1. The Attention mechanism allows the entire sequence to be processed in parallel slightly than sequentially. With self-attention, each token within the input sequence attends to each other token within the input sequence (of that mini batch, explained next). This captures all relationships at the identical time, slightly than in a sequential manner.
2. Mini-batching of input inside each epoch allows parallel processing, faster training, and easier scalability of the model. In a big text filled with examples, mini-batches represent a smaller collection of those examples. The examples within the dataset are shuffled before being put into mini-batches, and reshuffled in the beginning of every epoch. Each mini-batch is passed into the model at the identical time.
3. By utilizing positional encodings and batch processing, the order of tokens in a sequence is accounted for. Distances between tokens are also accounted for equally no matter how far they’re, and the mini-batch processing further ensures this.

As shown within the paper, the outcomes were improbable.

Welcome to the world of transformers.

The transformer architecture was introduced by the researcher Ashish Vaswani in 2017 while he was working at Google Brain. The Generative Pre-trained Transformer (GPT) was introduced by OpenAI in 2018. The first difference is that GPT’s don’t contain an encoder stack of their architecture. The encoder-decoder makeup is helpful when were directly converting one sequence into one other sequence.

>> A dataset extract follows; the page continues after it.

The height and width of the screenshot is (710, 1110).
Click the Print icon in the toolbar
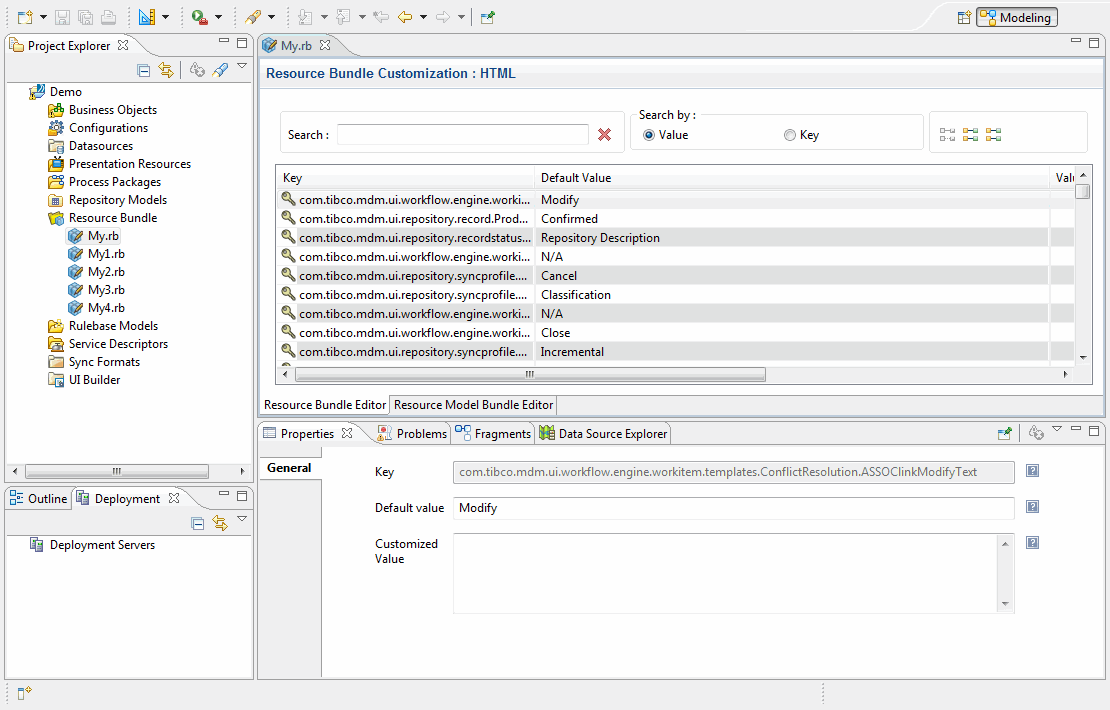coord(108,17)
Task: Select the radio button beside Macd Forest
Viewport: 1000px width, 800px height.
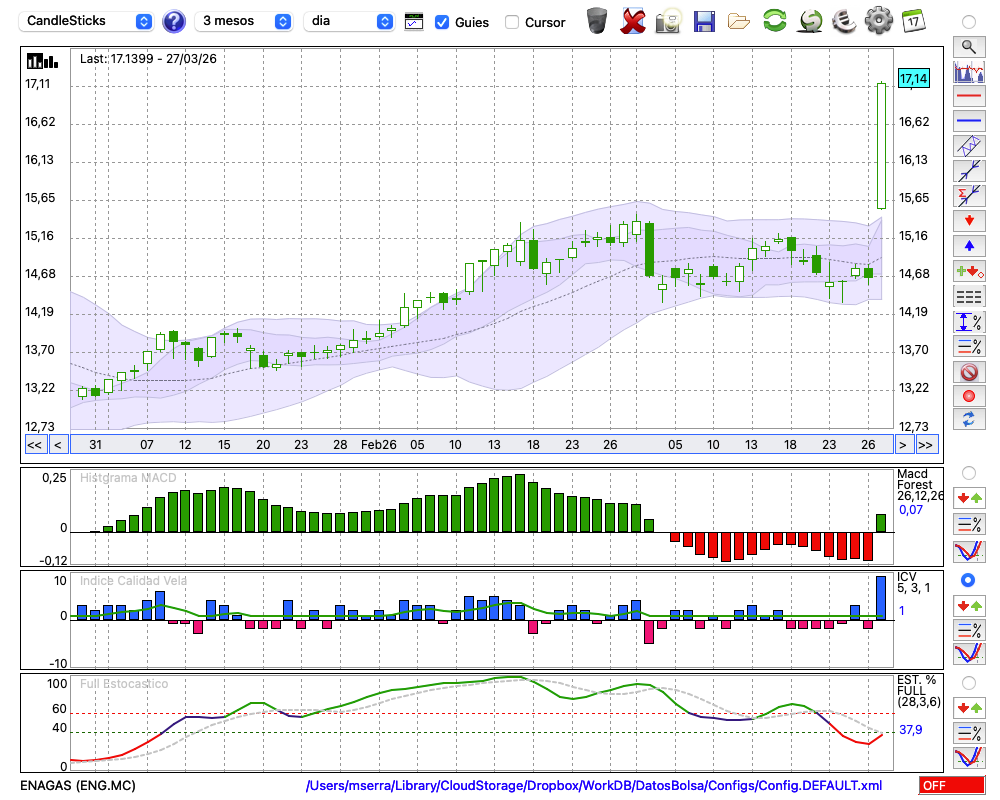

The GPT was designed to deal with generative capabilities, and it did away with the decoder while keeping the remainder of the components similar.

The GPT model is pre-trained on a big corpus of text, unsupervised, to learn relationships between all words and tokens⁵. After fine-tuning for various use cases (corresponding to a general purpose chatbot), they’ve proven to be extremely effective in generative tasks.

Example

While you ask it a matter, the steps for prediction are largely the identical as a daily transformer. For those who ask it the query “How does GPT predict responses”, these words are tokenised, embeddings generated, attention scores computed, probabilities of the following word are calculated, and a token is chosen to be the following predicted token. For instance, the model might generate the response step-by-step, starting with “GPT predicts responses by…” and continuing based on probabilities until it forms a whole, coherent response. (guess what, that last sentence was from chatGPT).